After using Xamarin.Forms for a few weeks, it's becoming apparent that while promising, the library is full of bugs, which are often major and even in some cases indicative of larger design issues.
Most of the bugs in my code that aren't obvious coding mistakes turn out to be bugs in the framework, and a ton of time is being spent looking through decompiled Xamarin.Forms code, finding the issue, filing it (or discovering that it's already fixed but no release has been done with the fix!) and then working around it in code, sometimes requiring major hacks.
The current releases are so lacking in features that one is forced to use a development version, resulting in exposure to even more issues, and fixing those issues yourself is severely hampered by the non-public classes and members in the library and the lack of source code.
Developing with Xamarin.Forms is at the moment a really frustrating experience, and it would be hard to recommend the library in its current state.
What needs to be done
The most important and easiest thing that needs to be done is more frequent releases.
There needs to be at least a release per week, and there should be nightly builds. When a major bug is fixed (where "major" means anything not easily worked around or that hits at random times), a release should be done immediately afterwards.

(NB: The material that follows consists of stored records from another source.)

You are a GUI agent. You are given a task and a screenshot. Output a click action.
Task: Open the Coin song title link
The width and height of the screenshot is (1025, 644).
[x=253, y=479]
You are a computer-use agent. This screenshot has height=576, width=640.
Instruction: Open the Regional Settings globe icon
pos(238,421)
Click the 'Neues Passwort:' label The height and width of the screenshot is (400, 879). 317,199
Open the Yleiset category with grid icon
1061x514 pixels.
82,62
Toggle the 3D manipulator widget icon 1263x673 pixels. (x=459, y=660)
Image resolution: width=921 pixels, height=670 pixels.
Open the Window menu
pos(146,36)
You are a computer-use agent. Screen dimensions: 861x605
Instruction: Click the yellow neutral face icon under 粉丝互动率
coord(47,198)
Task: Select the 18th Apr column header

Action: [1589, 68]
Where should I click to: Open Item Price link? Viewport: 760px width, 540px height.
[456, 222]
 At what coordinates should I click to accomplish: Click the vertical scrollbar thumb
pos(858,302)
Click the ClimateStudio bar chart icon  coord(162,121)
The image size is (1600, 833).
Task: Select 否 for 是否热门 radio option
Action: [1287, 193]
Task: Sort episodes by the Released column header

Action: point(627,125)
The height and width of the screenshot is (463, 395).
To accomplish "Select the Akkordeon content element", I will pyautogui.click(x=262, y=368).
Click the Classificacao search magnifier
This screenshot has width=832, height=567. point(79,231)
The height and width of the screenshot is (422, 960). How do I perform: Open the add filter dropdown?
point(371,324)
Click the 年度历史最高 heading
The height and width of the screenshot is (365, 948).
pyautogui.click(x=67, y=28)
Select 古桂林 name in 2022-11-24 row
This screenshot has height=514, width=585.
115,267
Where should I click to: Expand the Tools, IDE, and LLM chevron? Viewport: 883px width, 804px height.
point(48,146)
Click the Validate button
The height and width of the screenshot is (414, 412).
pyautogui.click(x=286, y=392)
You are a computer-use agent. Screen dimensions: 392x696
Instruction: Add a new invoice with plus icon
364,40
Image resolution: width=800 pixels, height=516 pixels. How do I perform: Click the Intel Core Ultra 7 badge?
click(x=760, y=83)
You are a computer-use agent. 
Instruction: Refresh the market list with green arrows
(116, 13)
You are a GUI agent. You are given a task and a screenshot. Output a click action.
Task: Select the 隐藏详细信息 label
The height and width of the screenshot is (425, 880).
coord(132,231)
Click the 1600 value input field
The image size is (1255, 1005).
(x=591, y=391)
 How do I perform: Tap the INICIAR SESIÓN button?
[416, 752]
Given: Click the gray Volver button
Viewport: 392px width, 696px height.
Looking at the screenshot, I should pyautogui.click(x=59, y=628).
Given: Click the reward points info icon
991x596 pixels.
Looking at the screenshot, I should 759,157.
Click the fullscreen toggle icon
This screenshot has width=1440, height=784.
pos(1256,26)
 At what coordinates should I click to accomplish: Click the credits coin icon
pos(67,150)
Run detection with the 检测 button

It should never happen that one looks at the bug tracker, sees a response stating that the bug is fixed on the development branch, and yet no prerelease with the fix is available.
Then, we REALLY need the source code. At this point, the framework is so buggy, incomplete, and undocumented that the only way to have a good experience with it would be to read the source code for documentation, and to fix the bugs and add the missing features yourself. The more one uses Xamarin.Forms, the more obvious it is that not having the source code severely hampers one's ability to use it.
Note that it's enough to release the source code under a fully proprietary license with only permission to ship derived works as part of an app, you don't need to use an open source license (although that would be even better and unlikely to affect revenues since you are charging for the Xamarin.iOS/Android platforms anyway).